▶ _Assigned task_
Could you edit the listing from the line containing "Image resolution: width=878" through the line containing "y-tick-label: 200 is" so that "Identify" becomes "Find", with nothing else changed, and give back only those lines?

▶ _Data records_
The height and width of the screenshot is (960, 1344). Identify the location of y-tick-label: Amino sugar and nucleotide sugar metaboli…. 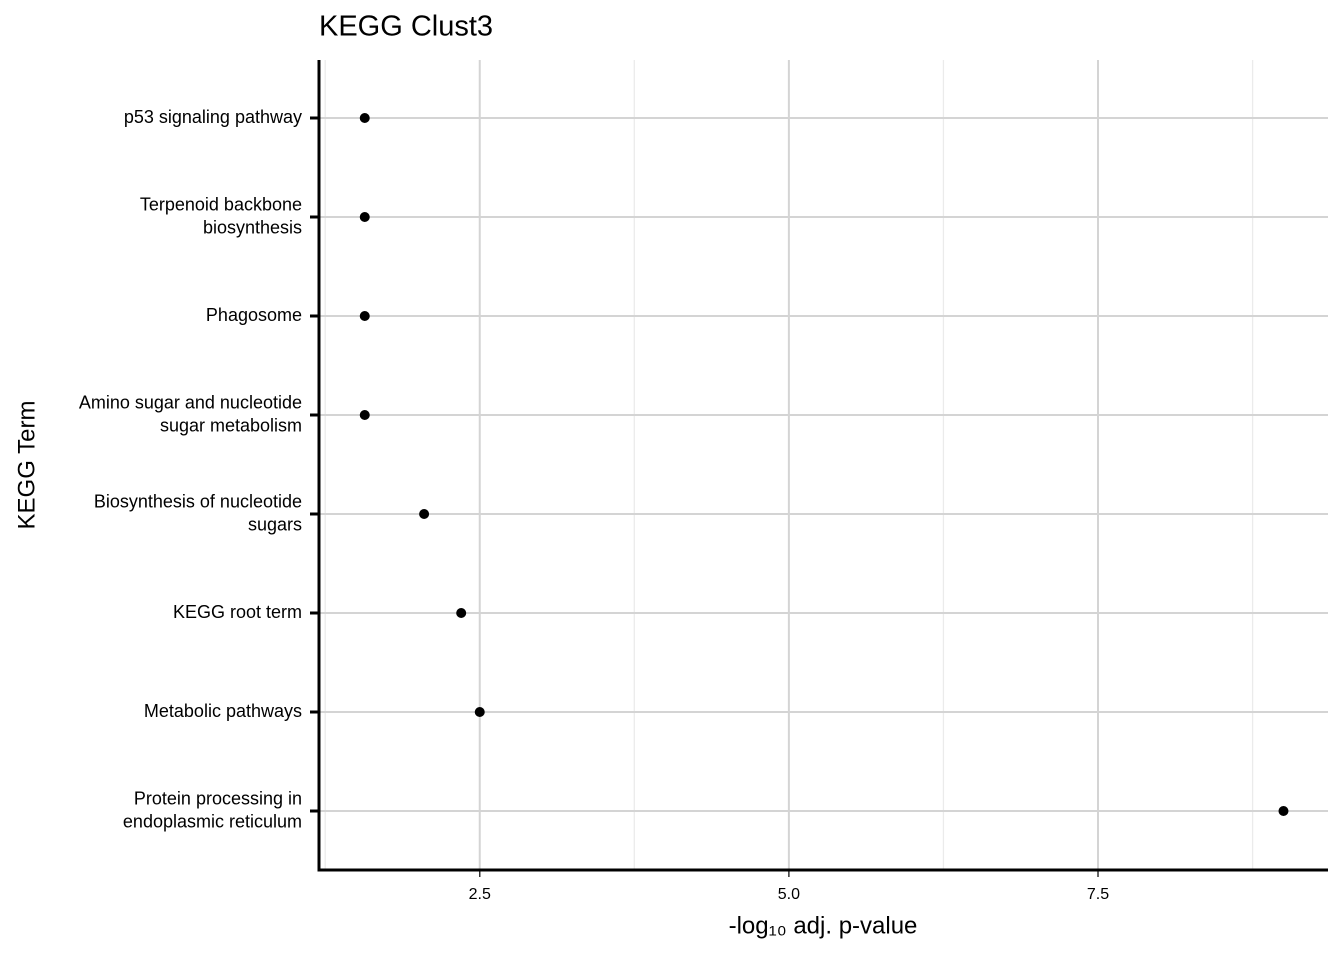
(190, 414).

...

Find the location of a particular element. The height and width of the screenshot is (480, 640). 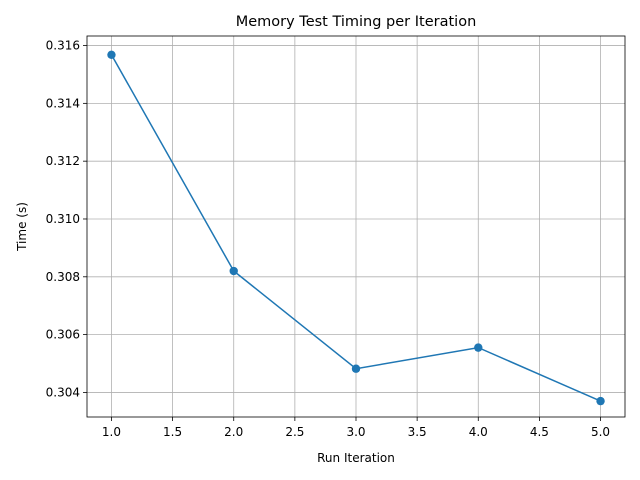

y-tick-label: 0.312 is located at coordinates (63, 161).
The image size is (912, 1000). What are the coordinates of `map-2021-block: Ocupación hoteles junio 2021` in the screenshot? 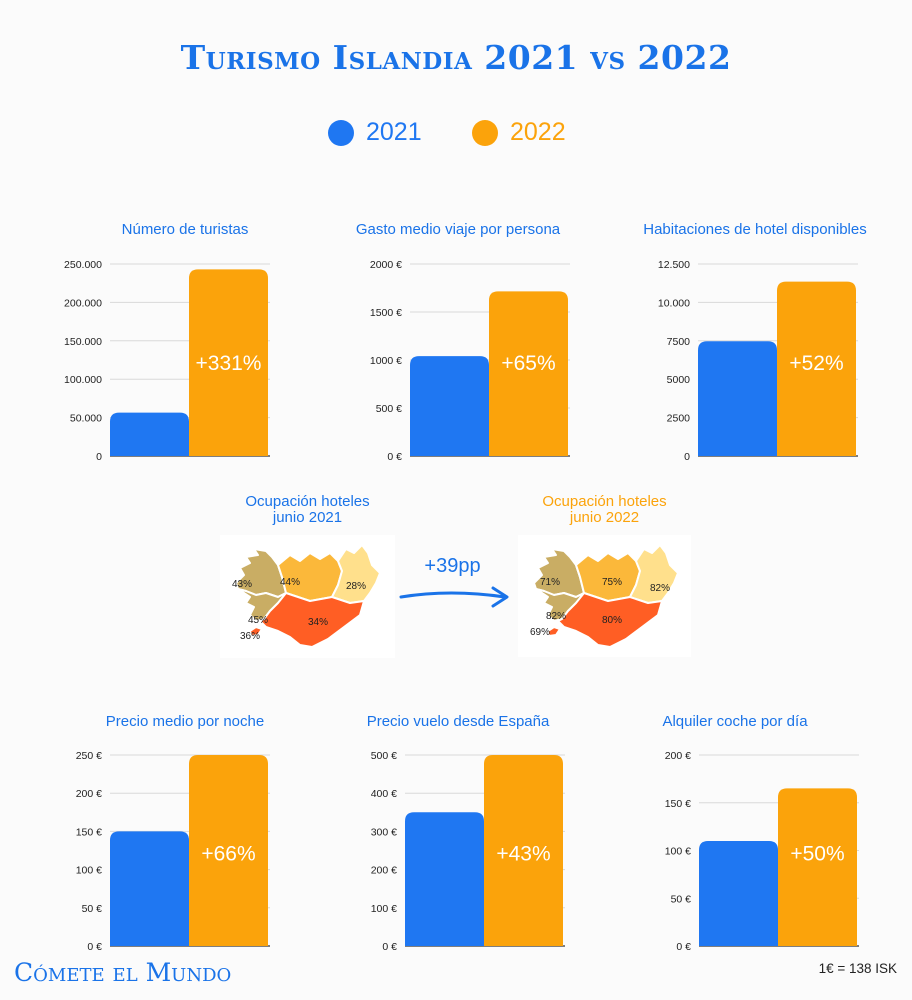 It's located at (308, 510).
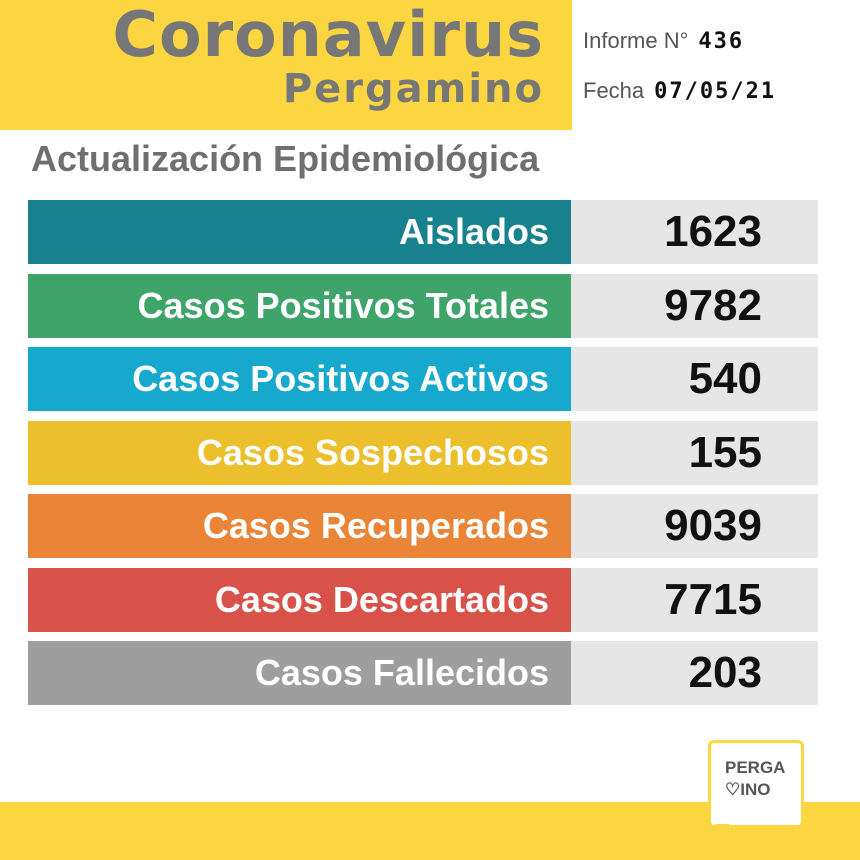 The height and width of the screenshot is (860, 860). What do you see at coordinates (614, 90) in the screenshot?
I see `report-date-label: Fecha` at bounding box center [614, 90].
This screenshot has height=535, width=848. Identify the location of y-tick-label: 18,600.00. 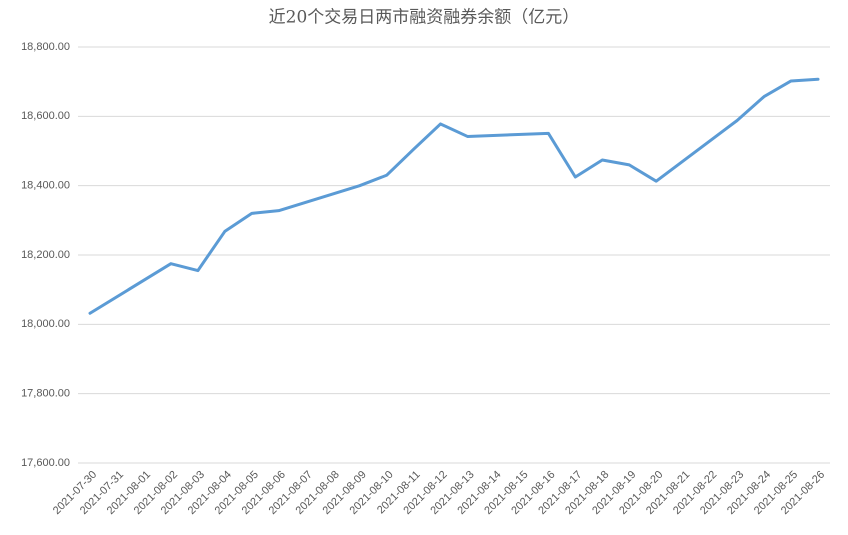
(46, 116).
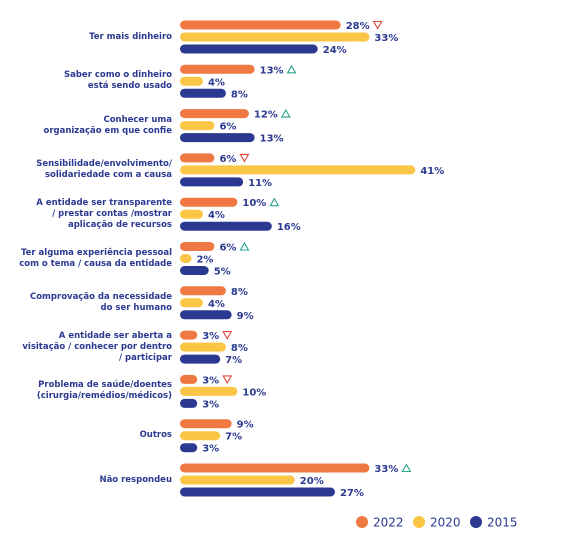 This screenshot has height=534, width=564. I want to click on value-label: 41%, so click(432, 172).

---

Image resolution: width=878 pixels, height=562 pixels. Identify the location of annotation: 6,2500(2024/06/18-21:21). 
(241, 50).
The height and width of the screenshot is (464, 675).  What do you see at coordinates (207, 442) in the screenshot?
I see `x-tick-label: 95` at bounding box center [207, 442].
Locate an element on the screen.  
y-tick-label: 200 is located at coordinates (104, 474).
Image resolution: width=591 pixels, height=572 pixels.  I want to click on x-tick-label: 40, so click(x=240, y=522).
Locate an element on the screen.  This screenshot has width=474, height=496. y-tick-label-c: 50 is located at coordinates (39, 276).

▶ _Task output_
Image resolution: width=878 pixels, height=562 pixels. Find the location of annotation: 6,2500(2024/06/18-21:21). 
(241, 50).
The height and width of the screenshot is (464, 675).  What do you see at coordinates (207, 442) in the screenshot?
I see `x-tick-label: 95` at bounding box center [207, 442].
Locate an element on the screen.  
y-tick-label: 200 is located at coordinates (104, 474).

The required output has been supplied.